How are you doing full finetuning? I thought only LoRa training was available right now (I use AI-toolkit for now).
With a very large dora that I'm merging in periodically. I've added a tiny bit of custom code so I can use the flowmatch scheduler with min snr gamma, and it's working pretty well for me.
@_Envy_ Oh lol youre the guy from Reddit I interacted with haha.
Thanks for the update! Patiently waiting for more
I'm thinking I'll have another alpha quality release by tonight.
@_Envy_ any chance you can release the text file you posted and where to paste it into for the 2 clips? I've been using the normal tensors with a modified t5. I don't know how to edit the files you listed.
You don't need a text file. If you're encoding prompts with all three clips (I don't think Comfy has accepted my changes so everybody else is just going to have to be stuck with the extra overhead of loading t5), just encode blank prompts for clip and t5, and put the real prompt into llama only.
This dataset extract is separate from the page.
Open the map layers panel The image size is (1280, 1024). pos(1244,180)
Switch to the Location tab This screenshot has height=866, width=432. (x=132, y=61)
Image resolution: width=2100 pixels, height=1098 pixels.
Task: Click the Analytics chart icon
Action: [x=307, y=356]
So, I was wrong. It's better than it was this morning, but it's not quite there. Maybe half the dicks look right, and a disturbing number of the remainder have obvious thumbnails on the end of them. I want to aim for at least 75% success, so I'm going to let it run overnight again and check tomorrow. Hopefully it'll be ready by then, knock on wood.
@_Envy_ So i put the files you have listed in the said folders and leave the prompts blank correct? I seen 2 you have 2 diff names on them so I went with the ones listed here.
@aceflier72811 Yeah, put the files in the folders and leave those prompts blank. You'll still need all the files.
Does Forge work in UI
I don't know. This should work wherever HiDream works.